Fact: The ancient Egyptians mentioned the symptoms of diabetes in Egyptian manuscripts that date back to 1500 B.C.

Fact: It wasn’t until the 2nd Century A.D. that Aretaeus — a physician during the Greco-Roman period — introduced the term diabetes. It comes from the Greek word διαβαινω (diabaino), meaning “I pass through” (referring to diabetes in which fluid runs through the body).

Early treatments

Fact: Many different treatments were recommended by Greek physicians and other early scientists and doctors. Some of these included:

  • Foods that were easy to digest like mutton or veal
  • Tobacco
  • A “non-irritating” carb and milk diet, such as rice and milk
  • Carb-free diet
  • Opium
  • Wormseed, lupin, and fenugreek powders
  • Fasting

Fact: Another physician recommended that people with diabetes eat a diet that was 3 percent carbs, 32 percent protein, and 65 percent fat. He also advised against eating garden produce and fruits.

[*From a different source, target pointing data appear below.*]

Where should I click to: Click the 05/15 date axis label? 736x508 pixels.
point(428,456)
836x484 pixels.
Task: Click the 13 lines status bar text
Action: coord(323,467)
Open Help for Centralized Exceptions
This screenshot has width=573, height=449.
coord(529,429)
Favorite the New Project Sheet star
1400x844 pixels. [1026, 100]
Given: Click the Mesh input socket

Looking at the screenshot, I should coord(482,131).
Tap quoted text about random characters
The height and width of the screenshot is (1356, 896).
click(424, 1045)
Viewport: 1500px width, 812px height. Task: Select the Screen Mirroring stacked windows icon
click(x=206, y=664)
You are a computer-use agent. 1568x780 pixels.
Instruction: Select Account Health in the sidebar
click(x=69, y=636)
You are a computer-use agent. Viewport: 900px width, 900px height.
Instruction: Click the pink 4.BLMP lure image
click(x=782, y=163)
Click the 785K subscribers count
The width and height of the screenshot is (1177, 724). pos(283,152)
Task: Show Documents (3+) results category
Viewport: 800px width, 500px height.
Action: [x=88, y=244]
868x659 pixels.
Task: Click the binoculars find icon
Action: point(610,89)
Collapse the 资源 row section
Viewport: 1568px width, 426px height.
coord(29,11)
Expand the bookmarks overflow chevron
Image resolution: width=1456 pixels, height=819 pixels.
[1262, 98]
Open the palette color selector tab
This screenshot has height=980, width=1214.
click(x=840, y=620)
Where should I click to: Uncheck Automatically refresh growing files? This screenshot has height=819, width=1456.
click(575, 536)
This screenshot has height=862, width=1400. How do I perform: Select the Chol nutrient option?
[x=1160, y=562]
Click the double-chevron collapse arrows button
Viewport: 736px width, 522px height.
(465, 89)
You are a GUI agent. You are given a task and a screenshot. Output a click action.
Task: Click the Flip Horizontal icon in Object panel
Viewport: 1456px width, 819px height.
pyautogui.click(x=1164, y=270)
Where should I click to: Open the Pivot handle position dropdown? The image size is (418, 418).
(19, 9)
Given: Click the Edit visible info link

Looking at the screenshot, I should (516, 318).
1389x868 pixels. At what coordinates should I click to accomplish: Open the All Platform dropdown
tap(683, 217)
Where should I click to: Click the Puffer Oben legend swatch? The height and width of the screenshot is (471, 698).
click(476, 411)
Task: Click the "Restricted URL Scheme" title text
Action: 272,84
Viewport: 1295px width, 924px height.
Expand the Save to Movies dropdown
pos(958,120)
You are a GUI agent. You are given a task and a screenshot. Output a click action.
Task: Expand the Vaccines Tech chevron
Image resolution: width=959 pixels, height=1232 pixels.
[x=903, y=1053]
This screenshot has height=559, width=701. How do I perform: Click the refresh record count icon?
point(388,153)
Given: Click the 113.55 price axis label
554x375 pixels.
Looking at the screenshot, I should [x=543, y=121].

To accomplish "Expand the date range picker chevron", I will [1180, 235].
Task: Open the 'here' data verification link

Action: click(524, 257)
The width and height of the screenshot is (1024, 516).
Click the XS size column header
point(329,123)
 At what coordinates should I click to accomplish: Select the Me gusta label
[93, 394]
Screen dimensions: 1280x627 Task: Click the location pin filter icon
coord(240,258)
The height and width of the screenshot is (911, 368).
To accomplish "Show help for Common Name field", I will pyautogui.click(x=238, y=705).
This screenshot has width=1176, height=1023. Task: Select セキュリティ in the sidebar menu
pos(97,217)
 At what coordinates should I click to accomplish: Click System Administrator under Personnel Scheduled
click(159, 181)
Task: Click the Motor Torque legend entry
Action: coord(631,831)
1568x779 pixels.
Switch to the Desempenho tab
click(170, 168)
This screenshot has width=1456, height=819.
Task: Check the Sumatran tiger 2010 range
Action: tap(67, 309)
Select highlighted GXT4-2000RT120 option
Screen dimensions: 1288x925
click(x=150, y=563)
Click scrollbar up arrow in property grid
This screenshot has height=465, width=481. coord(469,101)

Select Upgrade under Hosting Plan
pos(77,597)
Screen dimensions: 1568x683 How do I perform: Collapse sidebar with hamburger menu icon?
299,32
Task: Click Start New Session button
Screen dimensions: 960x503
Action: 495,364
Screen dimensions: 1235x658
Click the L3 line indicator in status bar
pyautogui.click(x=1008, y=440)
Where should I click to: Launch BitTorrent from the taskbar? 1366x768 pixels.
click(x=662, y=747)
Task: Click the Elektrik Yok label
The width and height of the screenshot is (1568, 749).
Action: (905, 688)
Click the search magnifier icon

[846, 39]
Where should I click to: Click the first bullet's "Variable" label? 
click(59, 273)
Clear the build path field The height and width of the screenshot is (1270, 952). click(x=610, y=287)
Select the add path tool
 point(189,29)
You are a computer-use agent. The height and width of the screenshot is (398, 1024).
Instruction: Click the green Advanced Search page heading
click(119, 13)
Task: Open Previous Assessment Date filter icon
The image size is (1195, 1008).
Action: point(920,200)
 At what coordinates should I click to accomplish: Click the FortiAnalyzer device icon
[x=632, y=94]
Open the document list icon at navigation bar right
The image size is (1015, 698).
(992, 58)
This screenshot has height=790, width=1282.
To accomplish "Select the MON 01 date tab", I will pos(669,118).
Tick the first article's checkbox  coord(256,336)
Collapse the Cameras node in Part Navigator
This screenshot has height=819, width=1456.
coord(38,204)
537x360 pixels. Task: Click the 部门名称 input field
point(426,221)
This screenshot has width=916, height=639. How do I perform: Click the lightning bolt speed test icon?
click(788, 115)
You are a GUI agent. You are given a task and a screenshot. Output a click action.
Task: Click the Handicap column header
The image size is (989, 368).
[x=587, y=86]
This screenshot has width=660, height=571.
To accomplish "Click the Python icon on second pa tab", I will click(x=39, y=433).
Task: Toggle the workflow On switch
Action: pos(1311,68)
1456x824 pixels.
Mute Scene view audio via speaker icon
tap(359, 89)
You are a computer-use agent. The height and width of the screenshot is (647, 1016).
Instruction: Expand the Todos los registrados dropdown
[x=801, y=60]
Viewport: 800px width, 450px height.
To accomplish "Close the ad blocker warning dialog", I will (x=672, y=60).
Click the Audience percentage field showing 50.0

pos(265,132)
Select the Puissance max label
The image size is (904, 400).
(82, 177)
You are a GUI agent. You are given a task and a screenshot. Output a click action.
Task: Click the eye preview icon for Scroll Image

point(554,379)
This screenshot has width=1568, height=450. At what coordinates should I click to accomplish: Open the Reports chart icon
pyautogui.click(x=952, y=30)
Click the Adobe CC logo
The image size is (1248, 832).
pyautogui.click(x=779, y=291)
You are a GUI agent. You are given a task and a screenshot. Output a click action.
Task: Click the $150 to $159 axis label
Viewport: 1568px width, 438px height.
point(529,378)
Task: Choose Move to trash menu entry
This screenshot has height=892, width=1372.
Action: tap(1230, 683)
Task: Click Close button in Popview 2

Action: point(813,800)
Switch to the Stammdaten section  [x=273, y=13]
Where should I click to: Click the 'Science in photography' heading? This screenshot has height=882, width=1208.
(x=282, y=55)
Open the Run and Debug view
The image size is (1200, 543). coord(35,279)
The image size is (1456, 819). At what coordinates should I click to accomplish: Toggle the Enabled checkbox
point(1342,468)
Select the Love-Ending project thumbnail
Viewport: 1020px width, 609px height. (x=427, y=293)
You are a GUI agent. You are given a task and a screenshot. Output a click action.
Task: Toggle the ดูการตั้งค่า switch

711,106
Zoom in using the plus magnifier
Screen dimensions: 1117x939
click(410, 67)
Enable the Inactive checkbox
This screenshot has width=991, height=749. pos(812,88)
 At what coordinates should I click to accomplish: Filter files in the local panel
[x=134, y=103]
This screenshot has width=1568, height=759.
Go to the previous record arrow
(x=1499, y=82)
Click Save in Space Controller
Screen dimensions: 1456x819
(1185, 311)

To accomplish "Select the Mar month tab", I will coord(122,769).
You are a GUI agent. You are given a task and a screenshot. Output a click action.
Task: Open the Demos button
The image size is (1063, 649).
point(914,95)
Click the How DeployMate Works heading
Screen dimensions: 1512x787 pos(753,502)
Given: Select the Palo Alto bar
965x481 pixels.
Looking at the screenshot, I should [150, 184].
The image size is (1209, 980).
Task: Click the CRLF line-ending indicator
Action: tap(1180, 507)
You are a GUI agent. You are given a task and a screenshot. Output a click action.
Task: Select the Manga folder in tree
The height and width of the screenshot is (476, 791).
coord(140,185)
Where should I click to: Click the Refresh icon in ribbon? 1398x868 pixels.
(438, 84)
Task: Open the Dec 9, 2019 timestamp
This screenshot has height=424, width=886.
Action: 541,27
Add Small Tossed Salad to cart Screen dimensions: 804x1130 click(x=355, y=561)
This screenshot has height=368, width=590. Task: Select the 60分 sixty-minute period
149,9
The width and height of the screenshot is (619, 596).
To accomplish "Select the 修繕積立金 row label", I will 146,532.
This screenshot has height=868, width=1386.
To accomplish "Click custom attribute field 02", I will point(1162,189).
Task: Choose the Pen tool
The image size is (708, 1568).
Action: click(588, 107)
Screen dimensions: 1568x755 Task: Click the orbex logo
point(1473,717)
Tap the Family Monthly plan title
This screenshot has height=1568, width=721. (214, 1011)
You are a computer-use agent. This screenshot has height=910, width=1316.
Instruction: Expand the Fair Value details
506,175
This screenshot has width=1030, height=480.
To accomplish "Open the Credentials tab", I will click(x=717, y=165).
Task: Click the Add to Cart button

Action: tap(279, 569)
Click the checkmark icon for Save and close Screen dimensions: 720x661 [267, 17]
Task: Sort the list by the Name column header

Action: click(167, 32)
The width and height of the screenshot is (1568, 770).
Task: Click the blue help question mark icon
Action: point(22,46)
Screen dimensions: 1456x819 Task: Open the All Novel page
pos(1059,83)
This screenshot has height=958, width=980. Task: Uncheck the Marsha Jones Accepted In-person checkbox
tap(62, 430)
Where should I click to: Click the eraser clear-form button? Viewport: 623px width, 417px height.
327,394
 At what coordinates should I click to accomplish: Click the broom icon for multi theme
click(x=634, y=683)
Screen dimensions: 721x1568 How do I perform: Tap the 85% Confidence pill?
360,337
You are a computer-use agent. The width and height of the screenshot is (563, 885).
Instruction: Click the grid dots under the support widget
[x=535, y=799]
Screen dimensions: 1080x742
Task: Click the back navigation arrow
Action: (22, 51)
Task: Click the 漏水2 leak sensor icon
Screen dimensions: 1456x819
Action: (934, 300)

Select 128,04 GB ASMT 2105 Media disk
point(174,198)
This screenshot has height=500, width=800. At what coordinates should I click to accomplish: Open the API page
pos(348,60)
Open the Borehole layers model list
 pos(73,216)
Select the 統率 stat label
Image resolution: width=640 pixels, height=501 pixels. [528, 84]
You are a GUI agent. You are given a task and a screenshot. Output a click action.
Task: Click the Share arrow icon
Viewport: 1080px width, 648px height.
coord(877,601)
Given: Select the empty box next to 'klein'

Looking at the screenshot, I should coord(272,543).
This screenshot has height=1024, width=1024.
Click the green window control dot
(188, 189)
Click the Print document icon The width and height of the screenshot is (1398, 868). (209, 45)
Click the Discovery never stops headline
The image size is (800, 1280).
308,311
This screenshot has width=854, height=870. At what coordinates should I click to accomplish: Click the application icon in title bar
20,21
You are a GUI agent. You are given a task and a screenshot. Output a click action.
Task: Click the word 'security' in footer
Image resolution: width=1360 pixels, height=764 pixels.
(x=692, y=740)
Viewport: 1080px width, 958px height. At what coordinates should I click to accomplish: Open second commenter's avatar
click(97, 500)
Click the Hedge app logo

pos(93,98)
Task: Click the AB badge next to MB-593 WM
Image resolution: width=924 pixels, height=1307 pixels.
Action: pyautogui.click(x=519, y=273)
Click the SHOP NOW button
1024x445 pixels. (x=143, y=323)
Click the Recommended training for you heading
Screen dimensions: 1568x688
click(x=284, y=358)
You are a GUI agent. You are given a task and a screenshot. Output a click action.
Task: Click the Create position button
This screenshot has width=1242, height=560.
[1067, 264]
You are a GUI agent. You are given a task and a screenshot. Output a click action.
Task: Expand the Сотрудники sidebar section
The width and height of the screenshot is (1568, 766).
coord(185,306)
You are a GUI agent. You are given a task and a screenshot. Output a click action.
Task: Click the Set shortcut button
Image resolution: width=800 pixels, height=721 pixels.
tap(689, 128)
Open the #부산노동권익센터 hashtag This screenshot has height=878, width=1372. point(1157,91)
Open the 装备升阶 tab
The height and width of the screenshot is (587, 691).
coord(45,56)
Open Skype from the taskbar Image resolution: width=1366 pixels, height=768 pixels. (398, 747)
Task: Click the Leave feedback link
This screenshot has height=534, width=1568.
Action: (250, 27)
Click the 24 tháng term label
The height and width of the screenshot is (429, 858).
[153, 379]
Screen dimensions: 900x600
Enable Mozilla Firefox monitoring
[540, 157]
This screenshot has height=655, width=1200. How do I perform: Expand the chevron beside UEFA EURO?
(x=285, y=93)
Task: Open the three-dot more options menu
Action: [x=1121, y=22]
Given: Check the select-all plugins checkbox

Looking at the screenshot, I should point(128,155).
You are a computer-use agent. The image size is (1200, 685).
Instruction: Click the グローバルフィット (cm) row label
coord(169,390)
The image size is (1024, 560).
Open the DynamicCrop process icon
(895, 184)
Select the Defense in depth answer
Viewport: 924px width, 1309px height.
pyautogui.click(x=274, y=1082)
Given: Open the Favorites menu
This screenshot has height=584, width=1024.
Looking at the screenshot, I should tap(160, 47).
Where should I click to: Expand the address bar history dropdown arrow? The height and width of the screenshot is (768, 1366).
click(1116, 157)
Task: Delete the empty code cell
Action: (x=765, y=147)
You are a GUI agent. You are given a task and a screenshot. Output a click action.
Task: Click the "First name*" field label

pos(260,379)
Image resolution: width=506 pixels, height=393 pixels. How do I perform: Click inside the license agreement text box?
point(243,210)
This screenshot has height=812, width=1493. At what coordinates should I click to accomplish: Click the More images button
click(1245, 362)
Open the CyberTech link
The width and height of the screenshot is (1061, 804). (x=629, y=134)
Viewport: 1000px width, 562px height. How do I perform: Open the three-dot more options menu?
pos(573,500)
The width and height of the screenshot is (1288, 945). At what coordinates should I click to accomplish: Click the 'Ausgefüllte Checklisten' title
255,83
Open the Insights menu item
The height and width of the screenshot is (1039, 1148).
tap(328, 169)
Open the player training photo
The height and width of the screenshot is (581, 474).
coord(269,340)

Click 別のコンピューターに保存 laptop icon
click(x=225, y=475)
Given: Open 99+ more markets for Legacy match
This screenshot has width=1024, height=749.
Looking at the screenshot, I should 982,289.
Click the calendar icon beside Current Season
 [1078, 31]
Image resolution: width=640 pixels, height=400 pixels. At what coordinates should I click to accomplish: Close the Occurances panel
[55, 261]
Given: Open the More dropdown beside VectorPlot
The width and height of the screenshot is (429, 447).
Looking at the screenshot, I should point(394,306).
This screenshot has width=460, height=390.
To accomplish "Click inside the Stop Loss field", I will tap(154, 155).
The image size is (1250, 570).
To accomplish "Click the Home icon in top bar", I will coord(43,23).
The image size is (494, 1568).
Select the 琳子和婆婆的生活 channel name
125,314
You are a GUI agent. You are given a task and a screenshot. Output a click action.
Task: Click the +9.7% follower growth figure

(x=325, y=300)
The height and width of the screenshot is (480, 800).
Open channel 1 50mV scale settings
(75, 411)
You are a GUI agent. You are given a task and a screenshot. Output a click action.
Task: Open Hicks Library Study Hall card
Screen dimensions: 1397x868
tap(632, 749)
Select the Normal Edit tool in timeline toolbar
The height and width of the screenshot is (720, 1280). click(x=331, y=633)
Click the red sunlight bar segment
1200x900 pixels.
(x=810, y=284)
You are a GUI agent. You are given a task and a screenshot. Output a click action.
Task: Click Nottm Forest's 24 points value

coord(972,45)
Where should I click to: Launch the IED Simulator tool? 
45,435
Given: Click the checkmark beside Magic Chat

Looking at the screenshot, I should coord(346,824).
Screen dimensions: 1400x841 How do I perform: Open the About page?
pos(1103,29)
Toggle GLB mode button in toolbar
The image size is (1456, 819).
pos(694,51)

Insulin and insulin resistance

Fact: Research in the late 1800s led to Jean De Meyer searching for a hormone called “insuline” in 1909. In 1916, Edward Sharpey-Shafer introduced the term “insulin” for a substance from the pancreas that was responsible for diabetes.

Fact: Leonard Thompson was the first patient to be treated with insulin in 1922. After receiving injections, his blood sugar dropped.

Fact: Sir Harold Percival Himsworth published his research in 1936 that talked about the difference between type 1 and type 2 diabetes. He introduced the idea that many people with diabetes had insulin resistance instead of insulin deficiency.

Modern discoveries

Fact: Scientists created Humulin, the first human-based insulin, in 1978. This insulin is identical in structure to the insulin produced by the human body.

Fact: The first glucose monitors weren’t available for home use until the 1980s. They gave people with diabetes an accurate way to keep track of their blood sugar, making it easier to manage blood sugar levels.

Fact: Insulin pens became available in 1986, offering a convenient, safe way to deliver accurate doses of insulin.

Fact: In the 1990s, external insulin pumps were invented — offering easy, flexible treatment management for persons with diabetes.